NEW YORK – The American Medical Association is taking on actress Suzanne Somers’ claim of finding a hormonal fountain of youth.

In her new book, “Ageless,” Somers touts new drugs called bioidentical hormones as a salve for the miseries of menopause and the changes that women face with age.

“What we are doing now is the same as the Industrial Revolution,” Somers told the New York Daily News, describing her six-week-old book as “a bible.”

But the AMA has asked the government to scrutinize the drugs and challenges many of the book’s claims.

Bioidentical hormones are commercially manufactured, or made-to-order, hormones whose chemical structure is the same as those produced by the body.

Proponents describe them as plant-based, natural alternatives to the synthetic hormones that were popular with postmenopausal women until a 2002 government study found they increased the risk of breast cancer and heart attacks.

But critics say the sources of the drugs’ ingredients aren’t always identified and their safety and benefits are unproven. It’s unknown how many women are taking them.

“We’re not necessarily saying these are better or worse. The important thing is, we don’t know,” said Dr. Robert Vigersky, a member of the Endocrine Society.

Somers and her guru, a self-proclaimed scientist named T.S. Wiley who lacks a college degree, dismiss their critics as well-paid lackeys of the pharmaceutical industry who are threatened by unconventional ideas to help suffering women.
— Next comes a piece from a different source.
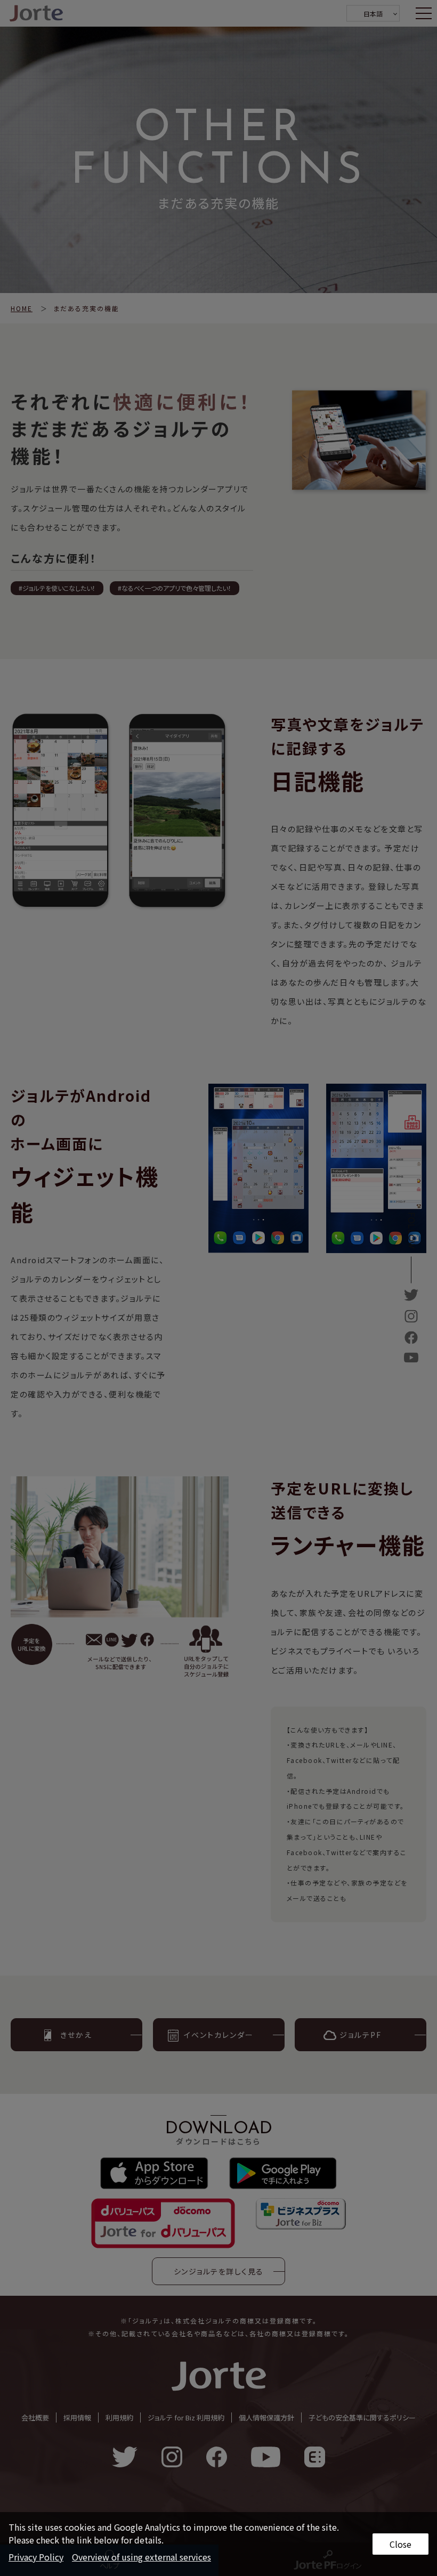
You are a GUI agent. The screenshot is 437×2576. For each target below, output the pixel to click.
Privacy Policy (36, 2556)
“This is David and Goliath. But someone has to speak for women because the AMA is speaking for the pharmaceutical companies. The AMA does not understand menopause. The doctors are men,” Somers said.

Ironically, Somers’ and Wiley’s fiercest and most bitter critic may be a doctor who shares their aversion to traditional hormone-replacement therapy – and even prescribes other bioidenticals herself.

Somers and Wiley lack the credentials to do the same, said Manhattan internist Dr. Erika Schwartz.

She wrote to Somers’ publisher, Crown, protesting the book’s “gratuitous advice on significant medical issues … areas that are legally and ethically the domain of licensed medical practitioners.”

In recent days, as their bickering has reached a crescendo, the attacks have grown increasingly personal.

“This is not about turf because Suzanne Somers is not a physician. Why would anyone take advice from an actress? The health care system for women is not where it should be, but bringing in amateurs doesn’t help,” Schwartz sniffed.

Somers countered, “She writes a column for the National Enquirer. If she jumps on Suzanne Somers’ coattails, she can get a lot of patients for herself.”